**What the task requires:**
Line count for "computer": give the number of lines in the records below that hold it, and nothing else.

**Data records:**
____
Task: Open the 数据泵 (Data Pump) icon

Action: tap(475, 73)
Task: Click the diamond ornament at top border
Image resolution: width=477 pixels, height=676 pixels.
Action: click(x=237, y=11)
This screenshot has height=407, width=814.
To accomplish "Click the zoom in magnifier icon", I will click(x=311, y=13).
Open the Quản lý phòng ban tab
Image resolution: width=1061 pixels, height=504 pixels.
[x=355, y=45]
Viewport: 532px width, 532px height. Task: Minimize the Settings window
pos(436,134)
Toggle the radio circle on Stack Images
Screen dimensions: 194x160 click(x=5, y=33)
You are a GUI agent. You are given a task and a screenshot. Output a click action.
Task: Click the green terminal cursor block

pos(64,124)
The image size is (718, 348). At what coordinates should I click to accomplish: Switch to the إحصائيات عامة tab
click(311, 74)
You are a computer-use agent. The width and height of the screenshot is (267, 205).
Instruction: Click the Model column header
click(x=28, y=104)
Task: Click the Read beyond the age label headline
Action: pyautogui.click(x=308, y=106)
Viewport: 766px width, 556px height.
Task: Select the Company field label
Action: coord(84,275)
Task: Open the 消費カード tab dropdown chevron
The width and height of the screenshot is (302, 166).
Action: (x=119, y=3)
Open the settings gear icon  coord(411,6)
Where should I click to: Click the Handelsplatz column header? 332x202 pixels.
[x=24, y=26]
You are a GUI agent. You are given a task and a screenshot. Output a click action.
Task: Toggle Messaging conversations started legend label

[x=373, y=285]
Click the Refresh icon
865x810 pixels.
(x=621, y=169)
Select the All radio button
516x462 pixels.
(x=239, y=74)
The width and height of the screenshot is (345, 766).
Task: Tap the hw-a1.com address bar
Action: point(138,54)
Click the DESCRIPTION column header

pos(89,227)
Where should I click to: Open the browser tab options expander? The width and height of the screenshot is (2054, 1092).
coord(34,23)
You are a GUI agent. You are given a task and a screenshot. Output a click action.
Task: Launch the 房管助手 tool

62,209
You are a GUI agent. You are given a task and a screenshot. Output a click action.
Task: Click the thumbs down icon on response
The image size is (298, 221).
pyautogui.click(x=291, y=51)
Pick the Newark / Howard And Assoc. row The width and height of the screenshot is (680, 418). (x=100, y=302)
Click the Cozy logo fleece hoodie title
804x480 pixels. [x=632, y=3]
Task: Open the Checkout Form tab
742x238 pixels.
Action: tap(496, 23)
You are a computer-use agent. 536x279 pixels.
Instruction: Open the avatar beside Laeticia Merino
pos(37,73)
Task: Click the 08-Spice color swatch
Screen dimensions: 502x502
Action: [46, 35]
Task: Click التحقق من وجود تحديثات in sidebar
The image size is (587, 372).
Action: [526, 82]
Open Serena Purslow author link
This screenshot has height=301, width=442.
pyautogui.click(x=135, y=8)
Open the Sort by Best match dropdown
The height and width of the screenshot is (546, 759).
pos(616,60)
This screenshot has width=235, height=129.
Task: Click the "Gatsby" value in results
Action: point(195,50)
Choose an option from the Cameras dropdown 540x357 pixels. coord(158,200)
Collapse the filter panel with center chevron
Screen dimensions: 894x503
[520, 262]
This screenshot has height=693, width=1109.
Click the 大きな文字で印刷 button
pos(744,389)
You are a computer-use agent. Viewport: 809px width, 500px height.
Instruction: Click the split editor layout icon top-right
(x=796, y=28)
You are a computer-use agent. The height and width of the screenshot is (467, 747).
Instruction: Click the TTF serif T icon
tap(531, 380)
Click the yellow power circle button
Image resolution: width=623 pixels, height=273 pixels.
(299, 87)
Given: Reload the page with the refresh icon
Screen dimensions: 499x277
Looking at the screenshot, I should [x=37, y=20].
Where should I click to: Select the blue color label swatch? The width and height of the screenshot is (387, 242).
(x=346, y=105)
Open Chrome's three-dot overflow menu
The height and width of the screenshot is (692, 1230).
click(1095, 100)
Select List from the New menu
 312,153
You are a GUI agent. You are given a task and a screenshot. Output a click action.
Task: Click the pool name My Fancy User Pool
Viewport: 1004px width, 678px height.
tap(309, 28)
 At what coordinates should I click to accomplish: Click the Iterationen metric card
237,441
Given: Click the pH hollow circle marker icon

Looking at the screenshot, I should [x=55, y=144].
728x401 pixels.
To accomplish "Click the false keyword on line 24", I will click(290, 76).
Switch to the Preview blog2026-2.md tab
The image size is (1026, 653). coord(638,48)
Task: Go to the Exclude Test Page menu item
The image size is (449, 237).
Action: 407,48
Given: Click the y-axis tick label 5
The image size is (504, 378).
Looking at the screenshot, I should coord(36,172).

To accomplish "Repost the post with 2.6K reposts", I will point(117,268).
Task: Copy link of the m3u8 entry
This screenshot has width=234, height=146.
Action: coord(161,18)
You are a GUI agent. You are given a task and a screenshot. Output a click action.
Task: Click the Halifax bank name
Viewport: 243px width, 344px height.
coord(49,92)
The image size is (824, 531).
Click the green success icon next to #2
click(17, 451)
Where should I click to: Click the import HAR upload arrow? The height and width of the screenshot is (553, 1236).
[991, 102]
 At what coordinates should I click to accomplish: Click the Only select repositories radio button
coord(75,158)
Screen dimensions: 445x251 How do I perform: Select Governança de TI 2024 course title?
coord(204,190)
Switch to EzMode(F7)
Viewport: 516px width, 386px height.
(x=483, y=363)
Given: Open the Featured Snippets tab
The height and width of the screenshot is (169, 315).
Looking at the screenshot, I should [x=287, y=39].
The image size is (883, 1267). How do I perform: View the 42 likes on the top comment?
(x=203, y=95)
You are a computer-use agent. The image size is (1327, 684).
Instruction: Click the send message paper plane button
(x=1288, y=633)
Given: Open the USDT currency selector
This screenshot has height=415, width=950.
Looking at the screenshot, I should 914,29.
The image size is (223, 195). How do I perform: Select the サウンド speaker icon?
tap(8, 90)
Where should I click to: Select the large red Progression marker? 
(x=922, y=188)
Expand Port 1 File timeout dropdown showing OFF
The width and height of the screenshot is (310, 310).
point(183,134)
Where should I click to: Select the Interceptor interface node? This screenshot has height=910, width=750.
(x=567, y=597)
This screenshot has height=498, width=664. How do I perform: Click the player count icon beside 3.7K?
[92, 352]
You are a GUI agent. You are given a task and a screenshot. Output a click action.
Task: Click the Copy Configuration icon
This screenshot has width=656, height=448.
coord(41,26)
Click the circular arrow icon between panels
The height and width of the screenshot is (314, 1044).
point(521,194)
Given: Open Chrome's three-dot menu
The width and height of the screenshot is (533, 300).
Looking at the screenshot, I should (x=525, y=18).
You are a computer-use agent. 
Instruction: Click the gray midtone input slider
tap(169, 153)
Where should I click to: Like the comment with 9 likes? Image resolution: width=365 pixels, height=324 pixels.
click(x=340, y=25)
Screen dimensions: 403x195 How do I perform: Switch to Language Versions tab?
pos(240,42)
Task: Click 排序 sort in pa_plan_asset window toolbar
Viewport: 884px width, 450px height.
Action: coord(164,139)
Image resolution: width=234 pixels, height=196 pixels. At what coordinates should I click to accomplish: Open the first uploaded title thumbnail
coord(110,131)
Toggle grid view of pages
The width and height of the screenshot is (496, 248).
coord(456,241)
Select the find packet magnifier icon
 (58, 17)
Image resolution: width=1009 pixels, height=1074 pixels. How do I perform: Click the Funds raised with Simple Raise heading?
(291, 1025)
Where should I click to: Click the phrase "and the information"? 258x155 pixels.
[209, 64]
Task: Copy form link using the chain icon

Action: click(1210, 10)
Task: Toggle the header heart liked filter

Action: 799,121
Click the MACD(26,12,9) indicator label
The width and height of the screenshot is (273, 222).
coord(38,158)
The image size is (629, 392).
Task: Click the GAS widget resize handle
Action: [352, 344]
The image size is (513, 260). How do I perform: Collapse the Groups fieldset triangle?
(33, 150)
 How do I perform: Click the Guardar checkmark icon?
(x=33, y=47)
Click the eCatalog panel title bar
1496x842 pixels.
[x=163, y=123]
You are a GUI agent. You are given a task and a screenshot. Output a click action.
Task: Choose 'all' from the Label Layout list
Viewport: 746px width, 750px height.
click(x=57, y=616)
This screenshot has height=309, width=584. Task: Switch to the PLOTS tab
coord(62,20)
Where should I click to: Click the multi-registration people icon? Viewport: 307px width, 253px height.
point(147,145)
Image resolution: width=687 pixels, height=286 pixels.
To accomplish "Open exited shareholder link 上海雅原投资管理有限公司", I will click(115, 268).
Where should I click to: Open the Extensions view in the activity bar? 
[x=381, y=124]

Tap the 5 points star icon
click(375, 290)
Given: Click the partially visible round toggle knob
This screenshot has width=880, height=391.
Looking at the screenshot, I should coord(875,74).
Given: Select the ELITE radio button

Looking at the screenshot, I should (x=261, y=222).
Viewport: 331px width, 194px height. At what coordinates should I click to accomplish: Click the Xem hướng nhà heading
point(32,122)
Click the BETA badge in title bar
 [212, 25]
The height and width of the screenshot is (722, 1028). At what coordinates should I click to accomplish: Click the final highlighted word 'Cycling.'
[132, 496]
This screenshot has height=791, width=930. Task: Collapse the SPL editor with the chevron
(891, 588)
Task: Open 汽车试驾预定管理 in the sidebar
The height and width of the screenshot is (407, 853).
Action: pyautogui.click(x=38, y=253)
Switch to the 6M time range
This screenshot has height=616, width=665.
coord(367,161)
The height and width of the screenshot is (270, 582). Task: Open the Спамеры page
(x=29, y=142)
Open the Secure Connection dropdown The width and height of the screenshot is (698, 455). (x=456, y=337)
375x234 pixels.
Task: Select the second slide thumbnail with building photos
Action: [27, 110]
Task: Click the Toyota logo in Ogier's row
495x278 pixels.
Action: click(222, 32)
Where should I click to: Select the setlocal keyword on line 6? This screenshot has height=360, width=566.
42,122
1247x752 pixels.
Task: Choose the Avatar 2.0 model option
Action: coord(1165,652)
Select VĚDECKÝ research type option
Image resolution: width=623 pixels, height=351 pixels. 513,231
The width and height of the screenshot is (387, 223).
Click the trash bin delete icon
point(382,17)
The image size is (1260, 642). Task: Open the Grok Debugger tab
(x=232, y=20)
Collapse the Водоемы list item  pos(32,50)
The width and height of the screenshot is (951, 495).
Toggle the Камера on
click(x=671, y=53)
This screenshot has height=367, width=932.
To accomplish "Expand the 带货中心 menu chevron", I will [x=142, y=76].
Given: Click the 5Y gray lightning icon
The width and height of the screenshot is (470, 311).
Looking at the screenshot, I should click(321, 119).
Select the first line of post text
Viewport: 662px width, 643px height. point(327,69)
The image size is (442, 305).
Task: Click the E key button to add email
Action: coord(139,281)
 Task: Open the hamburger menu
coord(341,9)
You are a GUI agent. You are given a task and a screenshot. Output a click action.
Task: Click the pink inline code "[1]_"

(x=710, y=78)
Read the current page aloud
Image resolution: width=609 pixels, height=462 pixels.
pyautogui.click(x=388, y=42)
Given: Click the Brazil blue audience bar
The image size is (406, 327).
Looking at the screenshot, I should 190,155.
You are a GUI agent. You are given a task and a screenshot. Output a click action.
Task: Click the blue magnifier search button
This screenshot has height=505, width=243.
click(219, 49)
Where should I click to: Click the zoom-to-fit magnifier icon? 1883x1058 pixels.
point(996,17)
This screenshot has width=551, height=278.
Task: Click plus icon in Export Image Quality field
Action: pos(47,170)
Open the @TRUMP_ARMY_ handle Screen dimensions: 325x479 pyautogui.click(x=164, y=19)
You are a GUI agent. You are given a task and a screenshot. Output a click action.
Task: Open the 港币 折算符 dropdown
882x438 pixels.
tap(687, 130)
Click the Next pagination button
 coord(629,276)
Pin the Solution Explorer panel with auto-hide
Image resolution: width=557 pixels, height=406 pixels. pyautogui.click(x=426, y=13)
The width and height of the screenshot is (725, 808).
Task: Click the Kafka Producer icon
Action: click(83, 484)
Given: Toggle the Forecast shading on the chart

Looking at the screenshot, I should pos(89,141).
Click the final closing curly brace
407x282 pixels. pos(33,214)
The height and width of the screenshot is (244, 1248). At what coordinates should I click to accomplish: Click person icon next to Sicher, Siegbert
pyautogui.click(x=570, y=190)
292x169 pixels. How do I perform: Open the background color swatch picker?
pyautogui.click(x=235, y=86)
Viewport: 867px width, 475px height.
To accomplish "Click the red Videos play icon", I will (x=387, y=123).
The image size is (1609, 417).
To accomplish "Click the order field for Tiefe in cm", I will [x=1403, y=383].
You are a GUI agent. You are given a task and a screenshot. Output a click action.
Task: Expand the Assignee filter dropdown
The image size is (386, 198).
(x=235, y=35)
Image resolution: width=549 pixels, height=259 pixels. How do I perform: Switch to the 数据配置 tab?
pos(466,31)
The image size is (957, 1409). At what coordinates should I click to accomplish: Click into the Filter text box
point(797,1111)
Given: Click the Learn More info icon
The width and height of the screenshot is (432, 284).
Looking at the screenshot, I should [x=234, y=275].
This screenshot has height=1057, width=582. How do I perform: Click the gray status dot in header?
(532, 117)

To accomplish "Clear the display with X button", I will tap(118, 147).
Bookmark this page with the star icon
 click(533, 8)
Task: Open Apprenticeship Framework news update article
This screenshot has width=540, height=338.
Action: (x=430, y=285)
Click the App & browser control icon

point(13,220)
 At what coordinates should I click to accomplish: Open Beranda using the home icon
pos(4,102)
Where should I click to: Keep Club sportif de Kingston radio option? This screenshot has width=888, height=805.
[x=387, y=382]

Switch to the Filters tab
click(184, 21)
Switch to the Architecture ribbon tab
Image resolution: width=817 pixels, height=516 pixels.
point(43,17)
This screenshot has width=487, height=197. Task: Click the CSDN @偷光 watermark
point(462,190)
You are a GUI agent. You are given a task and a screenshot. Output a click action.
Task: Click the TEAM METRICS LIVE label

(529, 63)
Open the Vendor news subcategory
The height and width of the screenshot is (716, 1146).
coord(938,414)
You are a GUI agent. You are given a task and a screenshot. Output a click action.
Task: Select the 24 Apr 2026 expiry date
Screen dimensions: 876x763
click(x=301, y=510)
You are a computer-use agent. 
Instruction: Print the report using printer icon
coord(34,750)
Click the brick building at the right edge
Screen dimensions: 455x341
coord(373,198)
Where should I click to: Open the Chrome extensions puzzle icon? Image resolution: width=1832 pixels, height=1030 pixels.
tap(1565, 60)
____
**Response to this exercise:**
7